The Obama administration on Wednesday released its final rule on essential health benefits, which sets out what benefits insurers must offer starting in 2014.
Essential benefit requirements apply mainly to individual and small group plans. They also apply to plans provided to those newly eligible for Medicaid coverage.
A few provisions also affect self-insured plans and large group plans offered by employers. Limits on the maximum out-of-pocket costs a consumer would face each year, for example, would apply to all policies. That amount would be $6,250 for a single policyholder and $12,500 for a family based on this year’s rate.

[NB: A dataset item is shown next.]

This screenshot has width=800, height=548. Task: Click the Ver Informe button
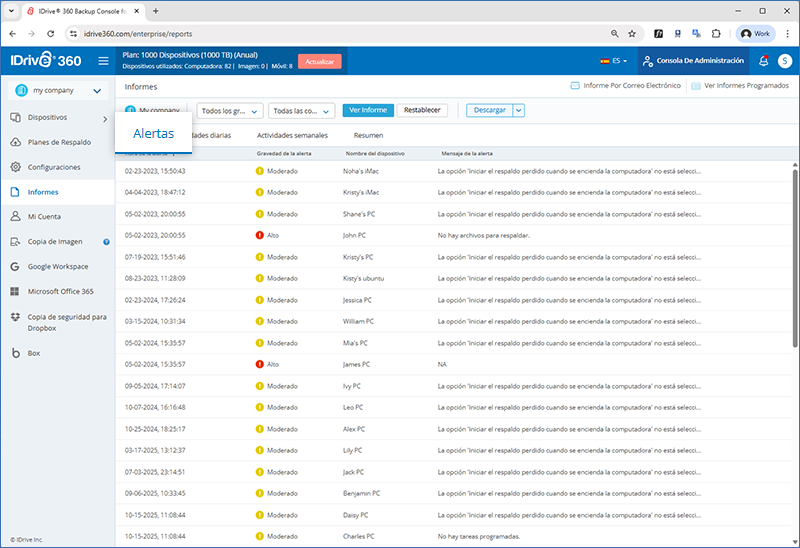[x=366, y=110]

The 2014 number is expected to be slightly higher.
The final, 149-page rule retains requirements that insurers offer at least one drug per therapeutic category, or the same number as a state’s benchmark plan, whichever is greater. Many state benchmark plans require at least two drugs per class.
Responding to concerns from some advocacy groups, the final rule also states that insurers must have procedures to allow patients to get “clinically appropriate” prescriptions not on the plan’s list of covered medications.

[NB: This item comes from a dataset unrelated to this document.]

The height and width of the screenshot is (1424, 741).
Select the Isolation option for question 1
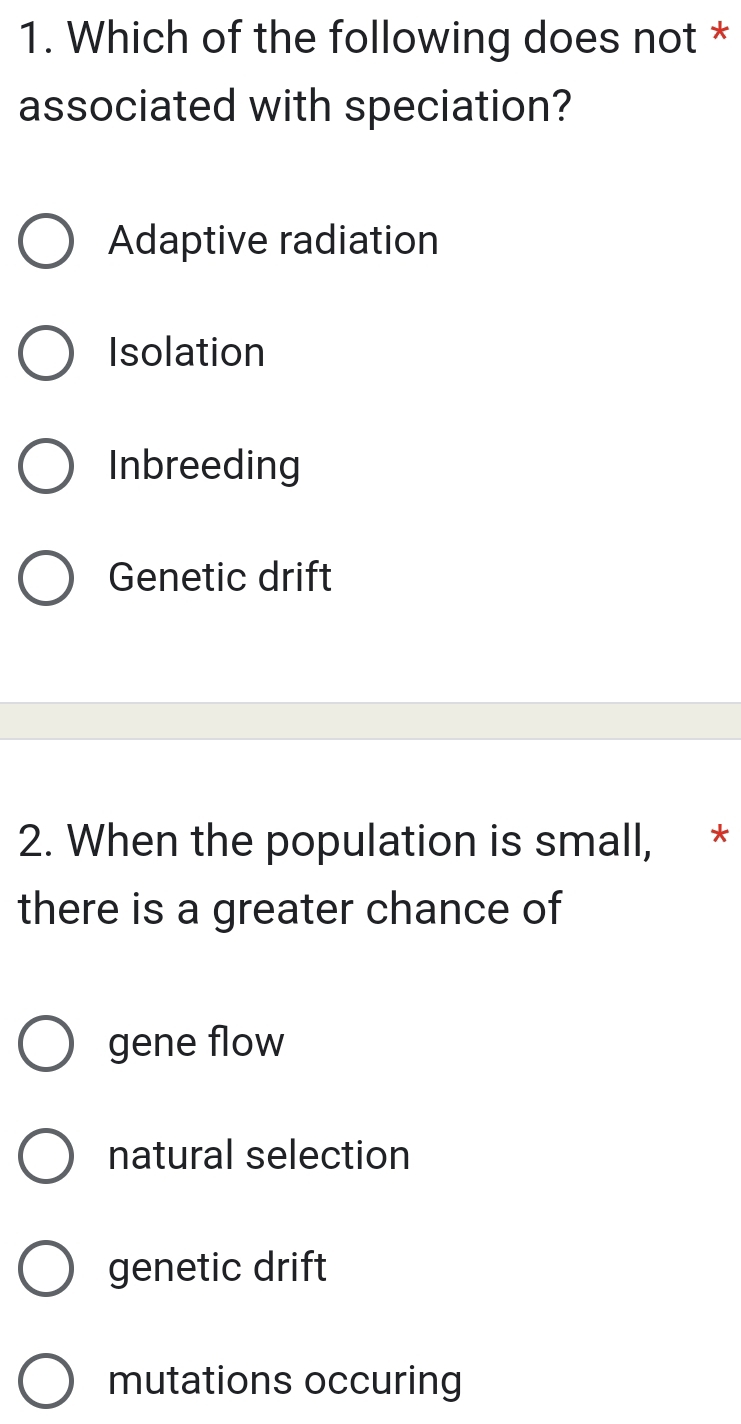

“This is an improvement,” said Stephen Finan, director of policy for the American Cancer Society Cancer Action Network. “It suggests that if you need a drug and that’s not on the formulary, you can get it, which was not the case before.”
Advocates had wanted the government to require coverage of a broader range of drugs, but insurers and others said requiring many more would raise premium costs. The final rule says “plans are permitted to go beyond the number of drugs offered by the benchmark.”
The final rule also clarifies that insurers cannot charge consumers a co-pay for a screening colonoscopy, even if a polyp is found and removed. Wednesday’s rule finalizes proposals published in November. Earlier rules allowed states to choose their own benchmark benefit plans.